- **TASK OBJECTIVE**: Extract each line of the data below verbatim, from the first line to the last.

- **THE RECORDS**:
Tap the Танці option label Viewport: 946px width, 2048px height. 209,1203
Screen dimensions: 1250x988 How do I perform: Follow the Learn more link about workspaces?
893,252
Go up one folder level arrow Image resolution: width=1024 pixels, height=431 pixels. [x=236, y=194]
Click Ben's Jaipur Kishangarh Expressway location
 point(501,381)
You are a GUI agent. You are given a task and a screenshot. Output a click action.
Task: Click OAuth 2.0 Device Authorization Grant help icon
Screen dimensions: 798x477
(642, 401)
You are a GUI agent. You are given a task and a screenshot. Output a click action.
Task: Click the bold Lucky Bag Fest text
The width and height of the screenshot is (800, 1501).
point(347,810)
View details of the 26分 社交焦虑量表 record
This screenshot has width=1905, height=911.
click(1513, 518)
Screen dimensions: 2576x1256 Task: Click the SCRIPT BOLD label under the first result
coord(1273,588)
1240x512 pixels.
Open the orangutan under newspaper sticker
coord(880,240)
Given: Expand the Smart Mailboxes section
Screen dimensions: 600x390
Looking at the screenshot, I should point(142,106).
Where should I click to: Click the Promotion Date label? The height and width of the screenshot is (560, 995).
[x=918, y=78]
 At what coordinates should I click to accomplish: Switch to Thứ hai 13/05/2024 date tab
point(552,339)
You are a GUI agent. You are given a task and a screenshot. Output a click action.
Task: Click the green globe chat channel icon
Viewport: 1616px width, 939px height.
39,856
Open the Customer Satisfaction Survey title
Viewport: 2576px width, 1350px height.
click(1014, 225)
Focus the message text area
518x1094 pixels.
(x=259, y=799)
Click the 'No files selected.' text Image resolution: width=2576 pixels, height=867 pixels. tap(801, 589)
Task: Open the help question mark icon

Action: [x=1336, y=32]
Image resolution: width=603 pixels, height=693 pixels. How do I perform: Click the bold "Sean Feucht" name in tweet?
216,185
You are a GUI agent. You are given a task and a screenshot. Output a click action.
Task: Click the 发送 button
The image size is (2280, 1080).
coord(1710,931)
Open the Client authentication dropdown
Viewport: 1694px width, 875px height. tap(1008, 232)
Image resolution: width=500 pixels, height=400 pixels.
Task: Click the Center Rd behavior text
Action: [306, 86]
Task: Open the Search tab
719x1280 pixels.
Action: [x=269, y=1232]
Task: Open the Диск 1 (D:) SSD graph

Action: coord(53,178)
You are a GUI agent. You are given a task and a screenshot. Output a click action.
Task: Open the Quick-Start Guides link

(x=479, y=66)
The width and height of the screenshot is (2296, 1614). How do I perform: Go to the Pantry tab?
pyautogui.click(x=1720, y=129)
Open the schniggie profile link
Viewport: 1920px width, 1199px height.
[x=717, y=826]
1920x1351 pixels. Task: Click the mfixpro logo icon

- **SOLUTION FOR THIS EXERCISE**:
Tap the Танці option label Viewport: 946px width, 2048px height. 209,1203
Screen dimensions: 1250x988 How do I perform: Follow the Learn more link about workspaces?
893,252
Go up one folder level arrow Image resolution: width=1024 pixels, height=431 pixels. [x=236, y=194]
Click Ben's Jaipur Kishangarh Expressway location
 point(501,381)
You are a GUI agent. You are given a task and a screenshot. Output a click action.
Task: Click OAuth 2.0 Device Authorization Grant help icon
Screen dimensions: 798x477
(642, 401)
You are a GUI agent. You are given a task and a screenshot. Output a click action.
Task: Click the bold Lucky Bag Fest text
The width and height of the screenshot is (800, 1501).
point(347,810)
View details of the 26分 社交焦虑量表 record
This screenshot has width=1905, height=911.
click(1513, 518)
Screen dimensions: 2576x1256 Task: Click the SCRIPT BOLD label under the first result
coord(1273,588)
1240x512 pixels.
Open the orangutan under newspaper sticker
coord(880,240)
Given: Expand the Smart Mailboxes section
Screen dimensions: 600x390
Looking at the screenshot, I should point(142,106).
Where should I click to: Click the Promotion Date label? The height and width of the screenshot is (560, 995).
[x=918, y=78]
 At what coordinates should I click to accomplish: Switch to Thứ hai 13/05/2024 date tab
point(552,339)
You are a GUI agent. You are given a task and a screenshot. Output a click action.
Task: Click the green globe chat channel icon
Viewport: 1616px width, 939px height.
39,856
Open the Customer Satisfaction Survey title
Viewport: 2576px width, 1350px height.
click(1014, 225)
Focus the message text area
518x1094 pixels.
(x=259, y=799)
Click the 'No files selected.' text Image resolution: width=2576 pixels, height=867 pixels. tap(801, 589)
Task: Open the help question mark icon

Action: [x=1336, y=32]
Image resolution: width=603 pixels, height=693 pixels. How do I perform: Click the bold "Sean Feucht" name in tweet?
216,185
You are a GUI agent. You are given a task and a screenshot. Output a click action.
Task: Click the 发送 button
The image size is (2280, 1080).
coord(1710,931)
Open the Client authentication dropdown
Viewport: 1694px width, 875px height. tap(1008, 232)
Image resolution: width=500 pixels, height=400 pixels.
Task: Click the Center Rd behavior text
Action: [306, 86]
Task: Open the Search tab
719x1280 pixels.
Action: [x=269, y=1232]
Task: Open the Диск 1 (D:) SSD graph

Action: coord(53,178)
You are a GUI agent. You are given a task and a screenshot. Output a click action.
Task: Open the Quick-Start Guides link

(x=479, y=66)
The width and height of the screenshot is (2296, 1614). How do I perform: Go to the Pantry tab?
pyautogui.click(x=1720, y=129)
Open the schniggie profile link
Viewport: 1920px width, 1199px height.
[x=717, y=826]
1920x1351 pixels. Task: Click the mfixpro logo icon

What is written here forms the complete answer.